# Start of Excerpted records

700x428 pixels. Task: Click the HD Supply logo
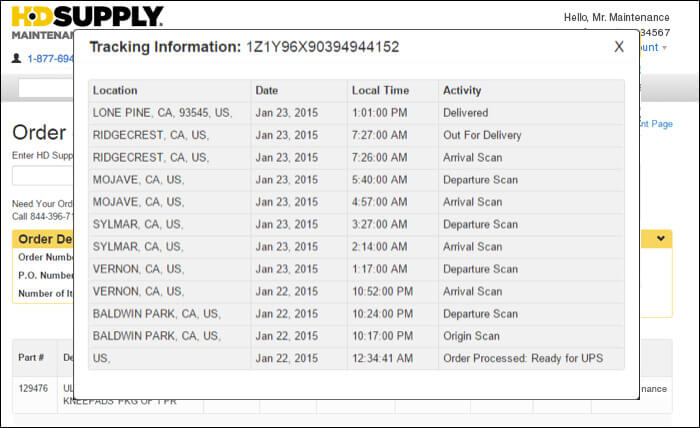point(87,17)
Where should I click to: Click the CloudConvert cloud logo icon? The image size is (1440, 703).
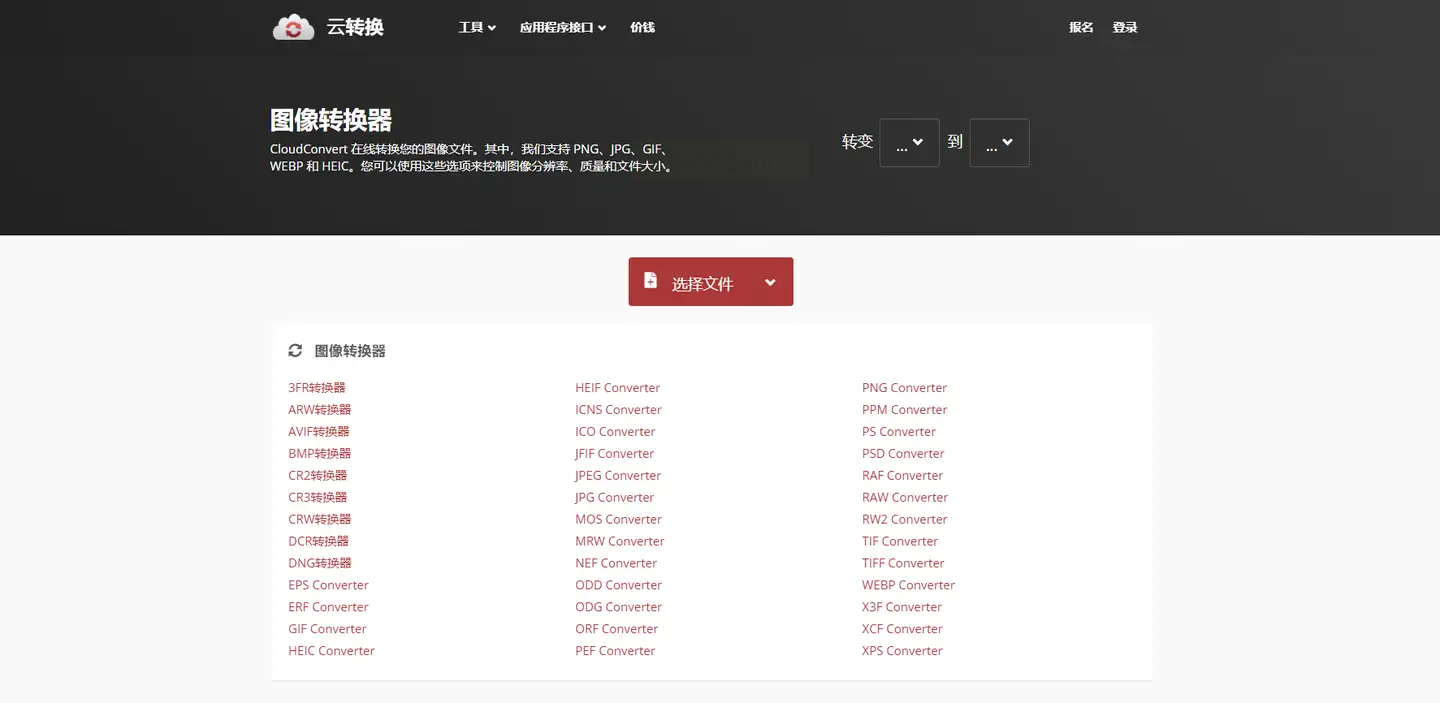pos(293,27)
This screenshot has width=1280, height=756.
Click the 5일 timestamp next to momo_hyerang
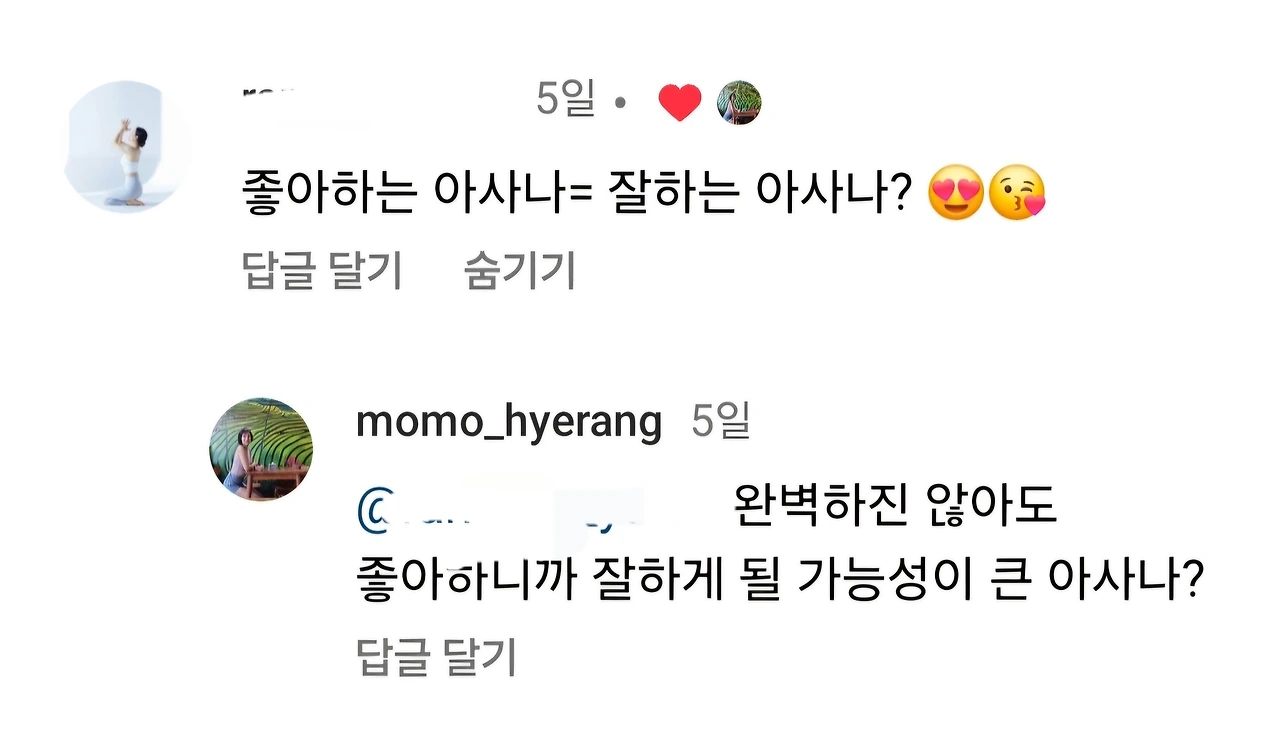tap(720, 423)
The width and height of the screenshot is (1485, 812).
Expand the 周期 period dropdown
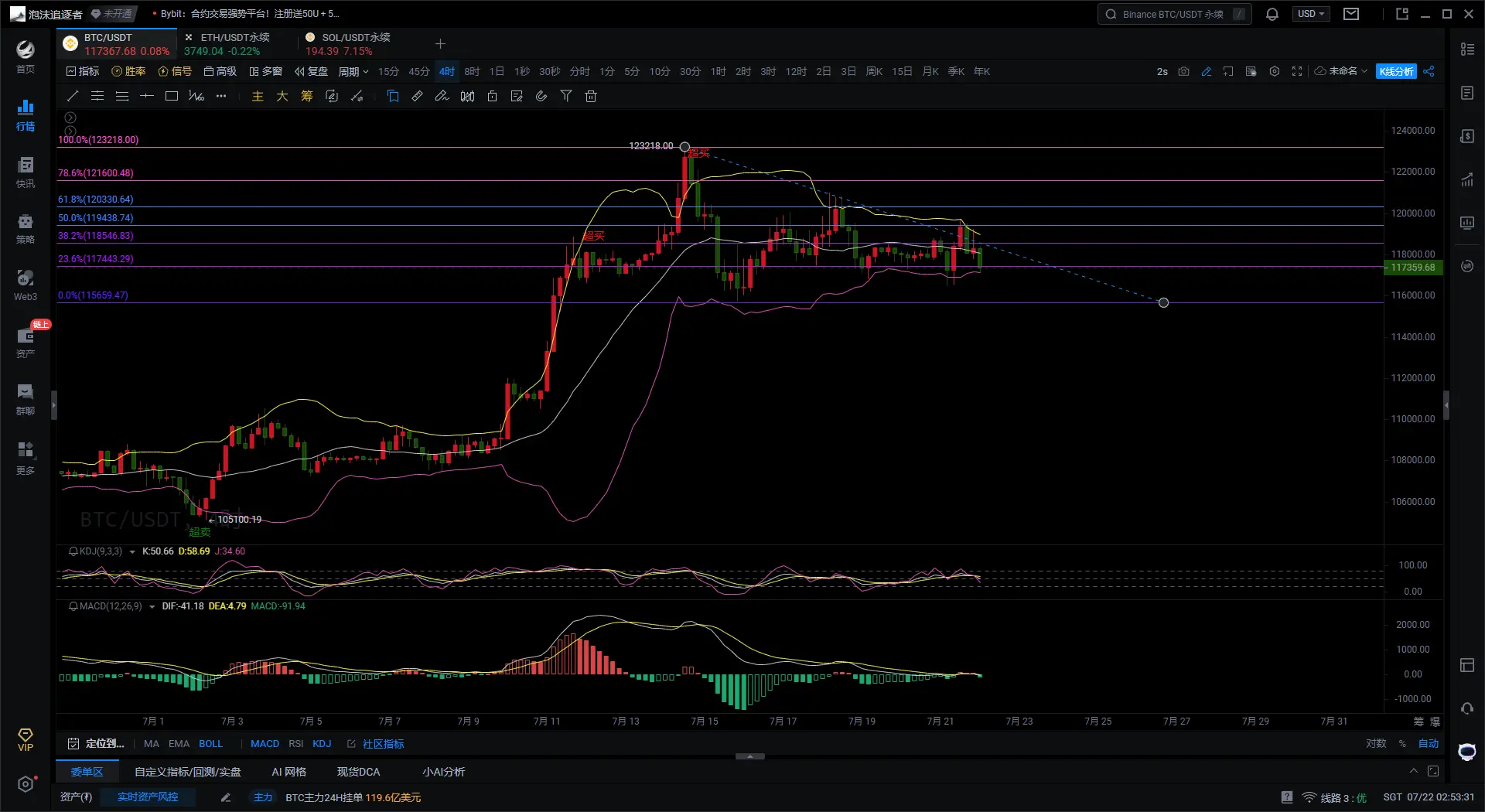[353, 71]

# End of Excerpted records

__Stated goal__: Please switch every "screenshot" in the rows above to "screen capture" and write the rows out again with nothing else changed. Leave the pictures out of your answer.

__The reply__:
700x428 pixels. Task: Click the HD Supply logo
point(87,17)
Where should I click to: Click the CloudConvert cloud logo icon? The image size is (1440, 703).
pos(293,27)
This screen capture has width=1280, height=756.
Click the 5일 timestamp next to momo_hyerang
tap(720, 423)
The width and height of the screen capture is (1485, 812).
Expand the 周期 period dropdown
[353, 71]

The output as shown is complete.